On the Incarnation: Athanasius, Christmas, and the Healing of the World

A Theological Reflection on “On the Incarnation” in Its Historical Moment

In the early fourth century, Christians went from facing persecution to receiving uncertain support from the empire. Athanasius of Alexandria wrote On the Incarnation during a time of confusion and exile. Many believers lost homes and were divided over who Christ was. For them, the question of Jesus’s identity had real and urgent consequences (Athanasius, On the Incarnation 1–2).

Athanasius lived and wrote in Alexandria, a city known for its intellectual life. Here, Greek philosophy, Jewish theology, Roman authority, and Christianity all met. The main conflict was about one question: Who is Jesus? Was he fully God or a created being? The Arian controversy was serious, as it affected Christian worship, prayer, and salvation (John 1:1–3; Colossians 1:15–20).

Athanasius said that if Christ is not fully God, then humanity stays trapped in decay (Athanasius, On the Incarnation 7). A created being cannot restore creation; only the Creator can heal what is broken (Psalm 36:9; Hebrews 2:14–15). Only God saves; Jesus saves; therefore, Jesus is God. This fundamental principle forms the basis of Athanasius’s argument and guides the whole book. Athanasius is not just focused on philosophical detail; he wants to show that the world is being restored.

Athanasius retells the Christmas story as a struggle involving the whole universe, underscoring its importance for his message. He moves beyond simple sweetness or just historical views, placing the empire’s power alongside the quiet strength of Christ’s simple birth. Where others see only a child in a manger, Athanasius sees a revolution: the incarnation as God’s bold action in the world of power.
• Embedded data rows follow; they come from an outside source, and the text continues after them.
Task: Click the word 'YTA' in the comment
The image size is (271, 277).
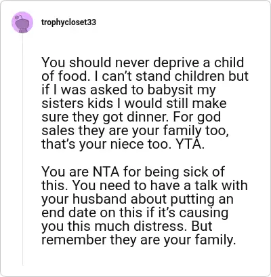Action: [x=190, y=144]
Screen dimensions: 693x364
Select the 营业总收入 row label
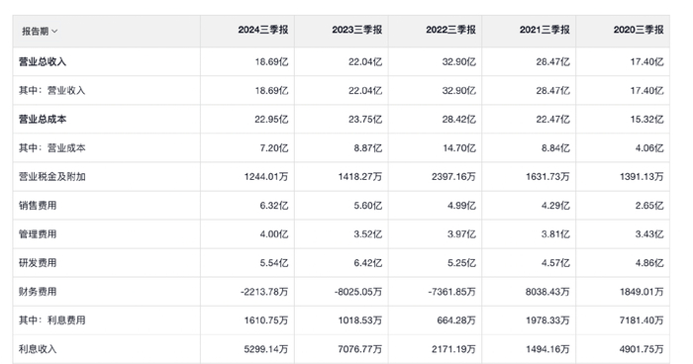[43, 62]
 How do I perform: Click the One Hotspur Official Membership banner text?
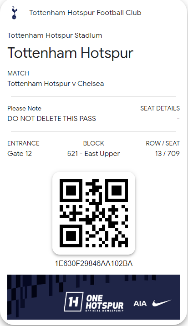[105, 303]
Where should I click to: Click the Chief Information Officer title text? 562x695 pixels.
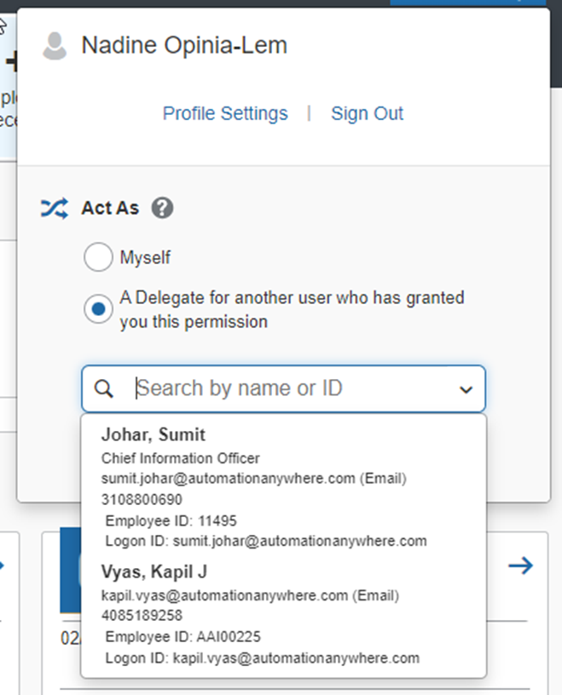coord(180,458)
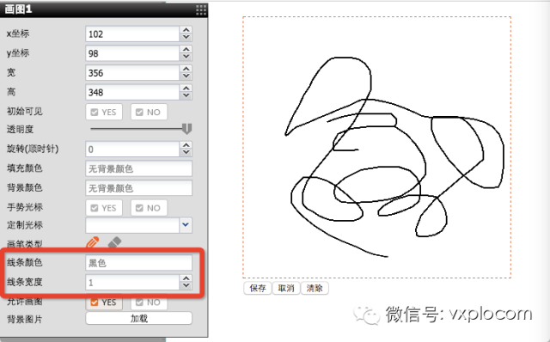Open 背景颜色 color selector field
Image resolution: width=550 pixels, height=342 pixels.
point(139,188)
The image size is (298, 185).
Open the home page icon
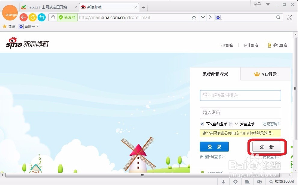pyautogui.click(x=53, y=17)
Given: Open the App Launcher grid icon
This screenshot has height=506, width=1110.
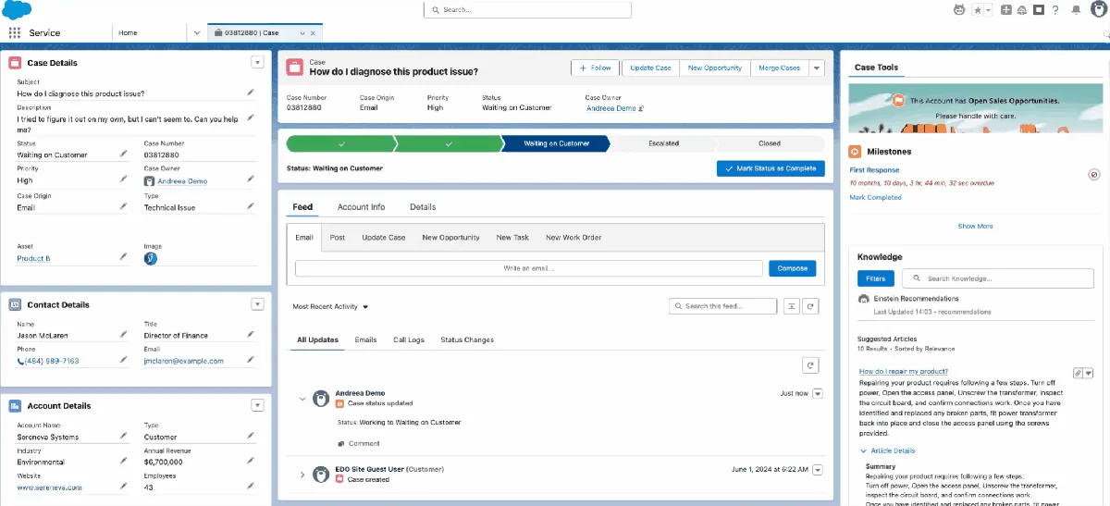Looking at the screenshot, I should point(15,32).
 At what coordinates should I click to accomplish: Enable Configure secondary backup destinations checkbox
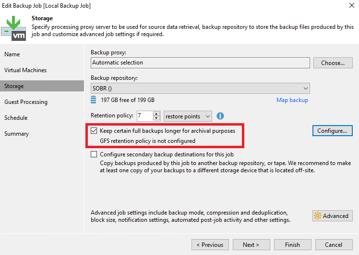[x=94, y=154]

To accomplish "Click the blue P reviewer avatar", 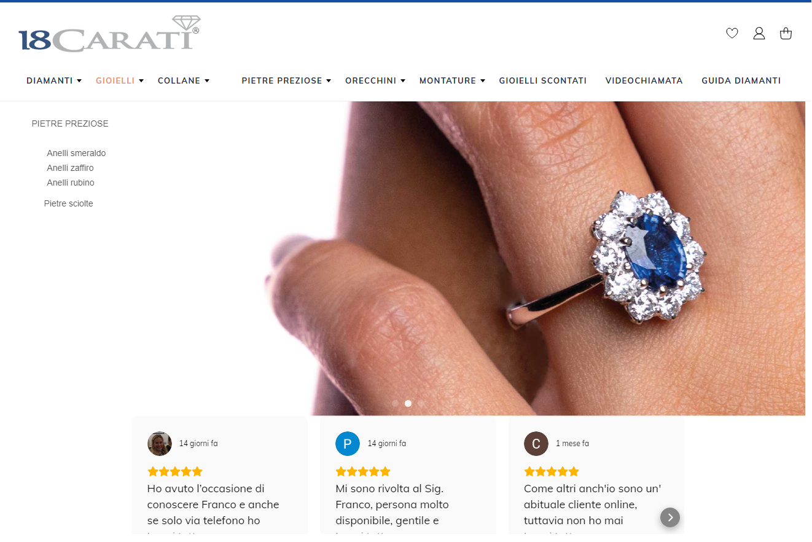I will (348, 444).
Jesus was born during a time of empire, census, displacement, and fear (Luke 2:1–7). Caesar Augustus claimed to bring peace, but did so through taxes and military force. Joseph and Mary travelled because of an imperial order. Jesus was born not in a palace, but in a borrowed place, far from power. For Athanasius, this is important. While the empire tries to keep order, creation is falling apart (Athanasius, On the Incarnation 4).

Athanasius says that humanity’s problem is not only moral failure, but also corruption. God made people from nothing and keeps them alive through relationship. When people turn away from God, they move toward nothingness (Athanasius, On the Incarnation 4–5; Genesis 1:26–27; Romans 1:21). Sin breaks things apart. Death serves as more than a punishment; it is what happens when we separate from the source of life (Romans 6:23).

Athanasius sees Christmas as the turning point, the moment when God enters humanity’s broken world.

The incarnation shows that God does not abandon creation. The Word does not rule from far away or just send messages from heaven. The Word becomes flesh (John 1:14). For Athanasius, being truly human is essential. Salvation cannot happen from a distance. Healing requires closeness. What is not assumed cannot be restored (Athanasius, On the Incarnation 8–9).

Athanasius focuses on Christ’s body for a reason. The manger leads to the cross, not simply a feeling, but as a core belief. The body placed in the straw is the same body placed in the tomb (Athanasius, On the Incarnation 20; Luke 23:46). God chooses to be fully vulnerable from the beginning. Hunger, tiredness, suffering, and death are not too low for God (Hebrews 2:17).

The Controversy

The Arian controversy questioned whether Christ was truly God. It said the Son was separate and lower than the Father. Arians said that if the Son was born, there was a time when he did not exist. This made him a created being, not the Creator. The idea made God seem easier to understand by making the Son less than fully God. These arguments became popular because they seemed logical and because explaining the Trinity is hard. However, Athanasius challenges this by asking: How can something created save all of creation? He argues that if death holds humanity, only the Author of life can break that hold (Athanasius, On the Incarnation 7; Acts 2:24). Therefore, when the immortal Word enters death, death meets what it cannot control. Athanasius says the resurrection is not an afterthought, but the public result of what the incarnation began (Athanasius, On the Incarnation 25; 1 Corinthians 15:54–57).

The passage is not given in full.